All available material by MSU-affiliated authors will be collected.

 

 

  1. Collection parameters

 

  1. Types of materials and formats: monographs and serials are to be supplemented as needed by indexes, bibliographies, maps, films (documentary and feature), and links to electronic resources. U.S. and international government documents are a key resource, but most are collected by that department.

 

  1. As noted above, collection efforts focus on the more theoretical and policy-making aspects of recent and current efforts of developing countries, and the results.

 

  1. Most collecting will be of materials in English, with other languages represented as necessary, usually in connection with foreign publication and/or area studies.

 

  1. Finding and using materials sources overseas is an important part of collection management, for reasons of relevance, availability, and economy. Buying and networking trips have been important in the past, but may be less so in the future as more material becomes available through increased foreign dealer capability and/or in electronic form.

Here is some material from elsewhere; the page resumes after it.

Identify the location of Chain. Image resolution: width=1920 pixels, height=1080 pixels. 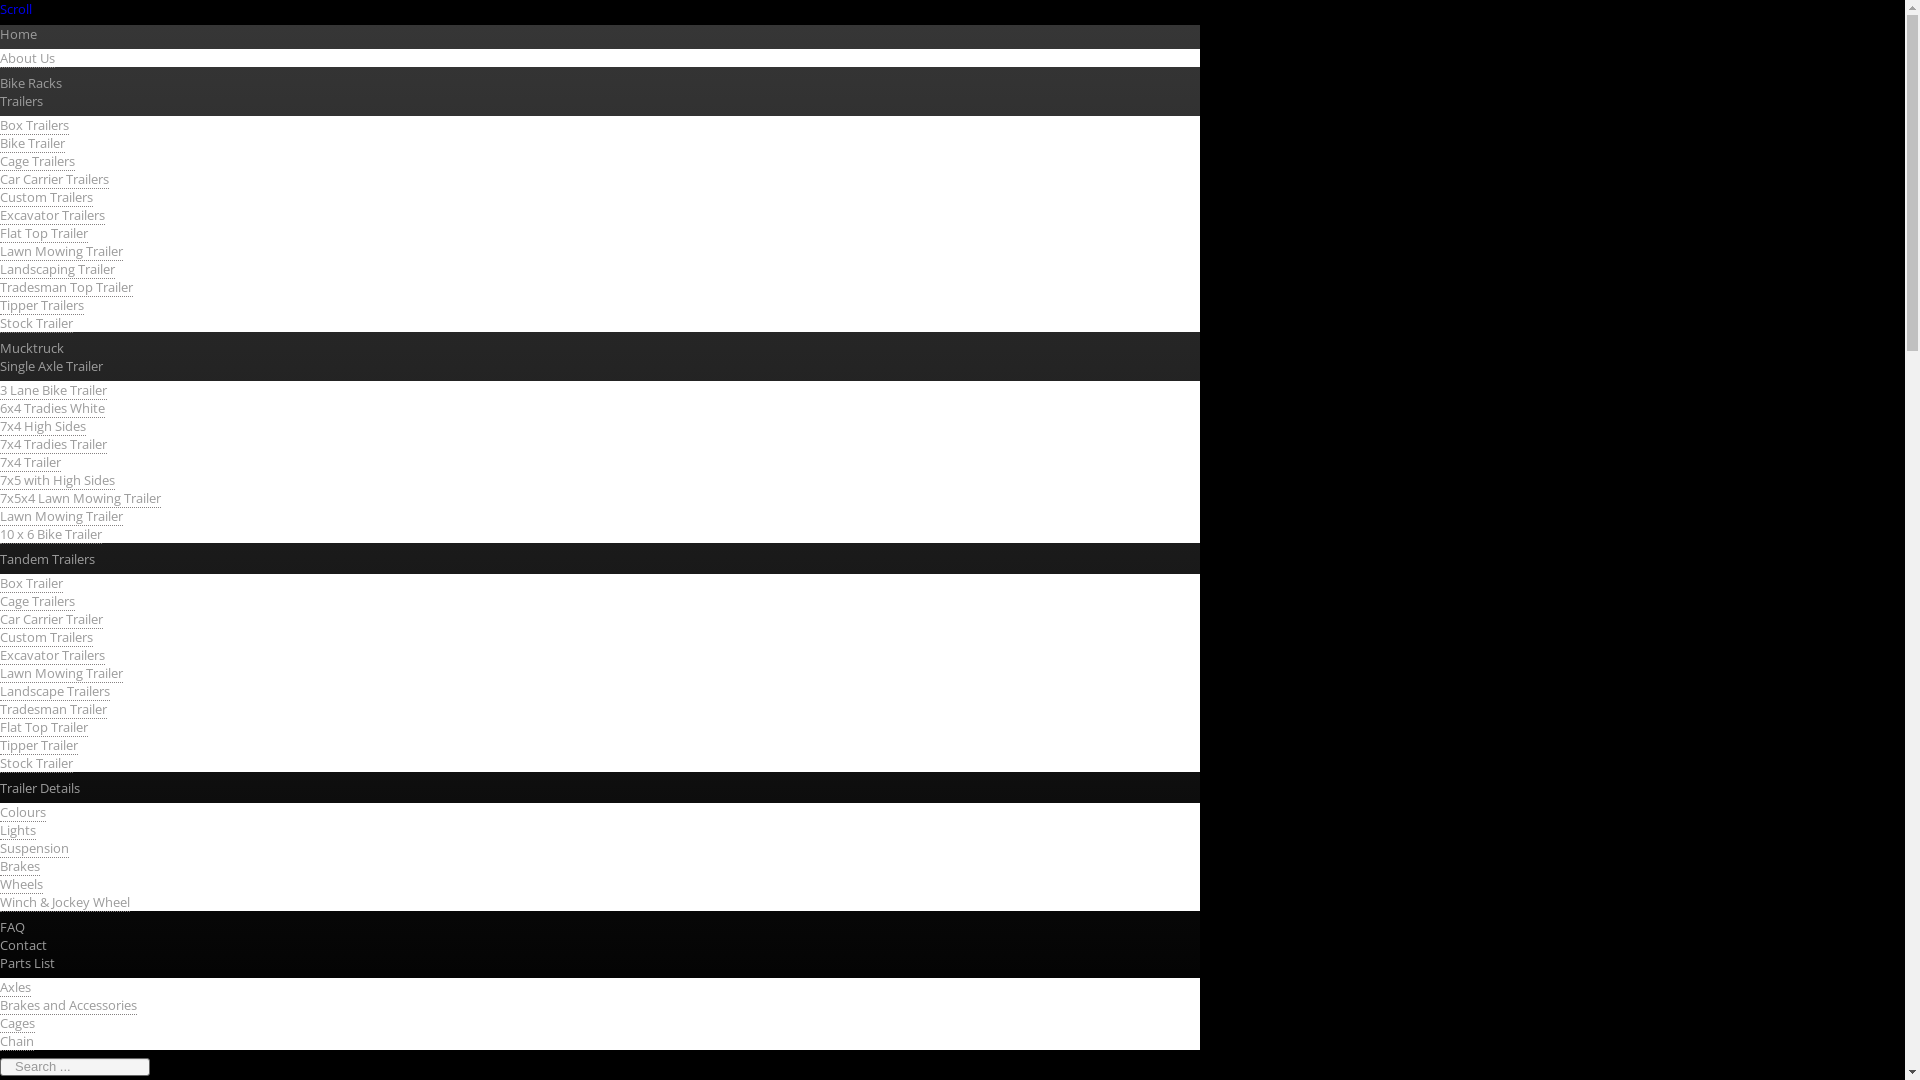
(17, 1042).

Capable book dealers in places like India, Singapore, Africa, etc. routinely make useful resources in English available through their catalogs.

 

  1. Levels of collection intensity

 

Given the historical strength of the collection, the overall goal should be Level 4. Much relevant material will come in as area studies, and their designated levels will apply.

 

The major focus in terms of LC classification will be the HC range, especially HC59.7-60, with an important range also in HD 79-88. However, almost any social science or humanities subject may be relevant to this interdisciplinary field.